• [What needs to be done] Would you print each of the entries below precisely as given?

Records from a dataset
============================================================

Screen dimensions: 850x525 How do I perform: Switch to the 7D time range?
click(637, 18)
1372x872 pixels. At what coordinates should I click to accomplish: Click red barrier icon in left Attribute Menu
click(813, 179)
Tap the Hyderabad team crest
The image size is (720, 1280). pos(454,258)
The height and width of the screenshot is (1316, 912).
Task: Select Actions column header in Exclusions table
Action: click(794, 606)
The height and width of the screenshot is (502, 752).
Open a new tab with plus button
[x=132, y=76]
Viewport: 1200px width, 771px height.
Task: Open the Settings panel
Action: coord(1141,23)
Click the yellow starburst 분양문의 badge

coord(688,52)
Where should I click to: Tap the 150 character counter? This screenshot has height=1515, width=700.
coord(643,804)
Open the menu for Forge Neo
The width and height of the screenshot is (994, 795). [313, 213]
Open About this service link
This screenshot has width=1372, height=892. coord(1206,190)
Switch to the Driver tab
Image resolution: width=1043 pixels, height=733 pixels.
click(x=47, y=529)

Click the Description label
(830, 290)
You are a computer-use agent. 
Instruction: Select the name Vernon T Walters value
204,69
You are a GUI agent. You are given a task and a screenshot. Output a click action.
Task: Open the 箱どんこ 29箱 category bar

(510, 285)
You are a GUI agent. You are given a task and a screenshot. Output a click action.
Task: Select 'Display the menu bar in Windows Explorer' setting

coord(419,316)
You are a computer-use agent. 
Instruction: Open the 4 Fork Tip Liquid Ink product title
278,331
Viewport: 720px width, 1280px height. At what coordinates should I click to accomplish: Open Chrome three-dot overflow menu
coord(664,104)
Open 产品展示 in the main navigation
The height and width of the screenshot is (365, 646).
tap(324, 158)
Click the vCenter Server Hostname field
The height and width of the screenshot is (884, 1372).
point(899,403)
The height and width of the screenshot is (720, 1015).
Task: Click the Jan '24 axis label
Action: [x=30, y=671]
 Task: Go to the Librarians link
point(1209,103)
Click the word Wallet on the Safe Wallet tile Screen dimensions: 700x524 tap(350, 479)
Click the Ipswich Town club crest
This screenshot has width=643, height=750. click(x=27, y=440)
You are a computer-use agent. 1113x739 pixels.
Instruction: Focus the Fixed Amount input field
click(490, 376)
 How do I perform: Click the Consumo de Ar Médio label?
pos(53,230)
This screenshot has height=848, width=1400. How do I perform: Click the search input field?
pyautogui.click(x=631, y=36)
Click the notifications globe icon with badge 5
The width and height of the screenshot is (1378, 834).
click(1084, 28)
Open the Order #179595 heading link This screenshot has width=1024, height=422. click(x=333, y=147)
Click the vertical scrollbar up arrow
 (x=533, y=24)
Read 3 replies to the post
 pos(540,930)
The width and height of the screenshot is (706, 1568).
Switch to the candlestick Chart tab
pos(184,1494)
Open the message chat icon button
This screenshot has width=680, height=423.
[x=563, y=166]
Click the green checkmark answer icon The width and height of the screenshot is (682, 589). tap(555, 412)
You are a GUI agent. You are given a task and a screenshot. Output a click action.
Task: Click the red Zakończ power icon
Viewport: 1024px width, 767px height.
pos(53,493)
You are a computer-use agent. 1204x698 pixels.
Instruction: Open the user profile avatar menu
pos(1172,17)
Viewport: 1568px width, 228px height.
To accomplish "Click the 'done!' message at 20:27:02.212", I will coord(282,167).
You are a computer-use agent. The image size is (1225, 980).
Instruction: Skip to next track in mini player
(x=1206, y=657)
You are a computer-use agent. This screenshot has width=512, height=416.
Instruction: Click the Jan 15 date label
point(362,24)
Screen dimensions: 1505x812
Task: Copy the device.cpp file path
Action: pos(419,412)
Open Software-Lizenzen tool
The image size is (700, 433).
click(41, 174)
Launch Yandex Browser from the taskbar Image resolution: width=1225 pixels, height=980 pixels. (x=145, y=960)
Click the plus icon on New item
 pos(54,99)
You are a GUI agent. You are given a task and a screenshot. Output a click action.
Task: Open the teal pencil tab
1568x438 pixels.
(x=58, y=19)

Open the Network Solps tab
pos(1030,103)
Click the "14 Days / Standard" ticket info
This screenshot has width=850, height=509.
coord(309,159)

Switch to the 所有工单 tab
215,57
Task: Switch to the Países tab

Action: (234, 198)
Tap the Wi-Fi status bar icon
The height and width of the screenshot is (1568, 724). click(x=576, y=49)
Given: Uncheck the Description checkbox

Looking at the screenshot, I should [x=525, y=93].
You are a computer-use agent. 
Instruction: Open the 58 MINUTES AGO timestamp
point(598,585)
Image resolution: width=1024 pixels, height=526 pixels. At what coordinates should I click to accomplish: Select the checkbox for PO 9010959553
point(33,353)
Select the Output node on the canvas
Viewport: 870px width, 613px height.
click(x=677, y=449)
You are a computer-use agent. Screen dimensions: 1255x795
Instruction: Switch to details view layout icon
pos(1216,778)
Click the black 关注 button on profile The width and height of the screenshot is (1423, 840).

============================================================

• [Expected answer]
Screen dimensions: 850x525 How do I perform: Switch to the 7D time range?
click(637, 18)
1372x872 pixels. At what coordinates should I click to accomplish: Click red barrier icon in left Attribute Menu
click(813, 179)
Tap the Hyderabad team crest
The image size is (720, 1280). pos(454,258)
The height and width of the screenshot is (1316, 912).
Task: Select Actions column header in Exclusions table
Action: click(794, 606)
The height and width of the screenshot is (502, 752).
Open a new tab with plus button
[x=132, y=76]
Viewport: 1200px width, 771px height.
Task: Open the Settings panel
Action: coord(1141,23)
Click the yellow starburst 분양문의 badge

coord(688,52)
Where should I click to: Tap the 150 character counter? This screenshot has height=1515, width=700.
coord(643,804)
Open the menu for Forge Neo
The width and height of the screenshot is (994, 795). [313, 213]
Open About this service link
This screenshot has width=1372, height=892. coord(1206,190)
Switch to the Driver tab
Image resolution: width=1043 pixels, height=733 pixels.
click(x=47, y=529)

Click the Description label
(830, 290)
You are a computer-use agent. 
Instruction: Select the name Vernon T Walters value
204,69
You are a GUI agent. You are given a task and a screenshot. Output a click action.
Task: Open the 箱どんこ 29箱 category bar

(510, 285)
You are a GUI agent. You are given a task and a screenshot. Output a click action.
Task: Select 'Display the menu bar in Windows Explorer' setting

coord(419,316)
You are a computer-use agent. 
Instruction: Open the 4 Fork Tip Liquid Ink product title
278,331
Viewport: 720px width, 1280px height. At what coordinates should I click to accomplish: Open Chrome three-dot overflow menu
coord(664,104)
Open 产品展示 in the main navigation
The height and width of the screenshot is (365, 646).
tap(324, 158)
Click the vCenter Server Hostname field
The height and width of the screenshot is (884, 1372).
point(899,403)
The height and width of the screenshot is (720, 1015).
Task: Click the Jan '24 axis label
Action: [x=30, y=671]
 Task: Go to the Librarians link
point(1209,103)
Click the word Wallet on the Safe Wallet tile Screen dimensions: 700x524 tap(350, 479)
Click the Ipswich Town club crest
This screenshot has width=643, height=750. click(x=27, y=440)
You are a computer-use agent. 1113x739 pixels.
Instruction: Focus the Fixed Amount input field
click(490, 376)
 How do I perform: Click the Consumo de Ar Médio label?
pos(53,230)
This screenshot has height=848, width=1400. How do I perform: Click the search input field?
pyautogui.click(x=631, y=36)
Click the notifications globe icon with badge 5
The width and height of the screenshot is (1378, 834).
click(1084, 28)
Open the Order #179595 heading link This screenshot has width=1024, height=422. click(x=333, y=147)
Click the vertical scrollbar up arrow
 (x=533, y=24)
Read 3 replies to the post
 pos(540,930)
The width and height of the screenshot is (706, 1568).
Switch to the candlestick Chart tab
pos(184,1494)
Open the message chat icon button
This screenshot has width=680, height=423.
[x=563, y=166]
Click the green checkmark answer icon The width and height of the screenshot is (682, 589). tap(555, 412)
You are a GUI agent. You are given a task and a screenshot. Output a click action.
Task: Click the red Zakończ power icon
Viewport: 1024px width, 767px height.
pos(53,493)
You are a computer-use agent. 1204x698 pixels.
Instruction: Open the user profile avatar menu
pos(1172,17)
Viewport: 1568px width, 228px height.
To accomplish "Click the 'done!' message at 20:27:02.212", I will coord(282,167).
You are a computer-use agent. The image size is (1225, 980).
Instruction: Skip to next track in mini player
(x=1206, y=657)
You are a computer-use agent. This screenshot has width=512, height=416.
Instruction: Click the Jan 15 date label
point(362,24)
Screen dimensions: 1505x812
Task: Copy the device.cpp file path
Action: pos(419,412)
Open Software-Lizenzen tool
The image size is (700, 433).
click(41, 174)
Launch Yandex Browser from the taskbar Image resolution: width=1225 pixels, height=980 pixels. (x=145, y=960)
Click the plus icon on New item
 pos(54,99)
You are a GUI agent. You are given a task and a screenshot. Output a click action.
Task: Open the teal pencil tab
1568x438 pixels.
(x=58, y=19)

Open the Network Solps tab
pos(1030,103)
Click the "14 Days / Standard" ticket info
This screenshot has width=850, height=509.
coord(309,159)

Switch to the 所有工单 tab
215,57
Task: Switch to the Países tab

Action: (234, 198)
Tap the Wi-Fi status bar icon
The height and width of the screenshot is (1568, 724). click(x=576, y=49)
Given: Uncheck the Description checkbox

Looking at the screenshot, I should [x=525, y=93].
You are a computer-use agent. 
Instruction: Open the 58 MINUTES AGO timestamp
point(598,585)
Image resolution: width=1024 pixels, height=526 pixels. At what coordinates should I click to accomplish: Select the checkbox for PO 9010959553
point(33,353)
Select the Output node on the canvas
Viewport: 870px width, 613px height.
click(x=677, y=449)
You are a computer-use agent. Screen dimensions: 1255x795
Instruction: Switch to details view layout icon
pos(1216,778)
Click the black 关注 button on profile The width and height of the screenshot is (1423, 840).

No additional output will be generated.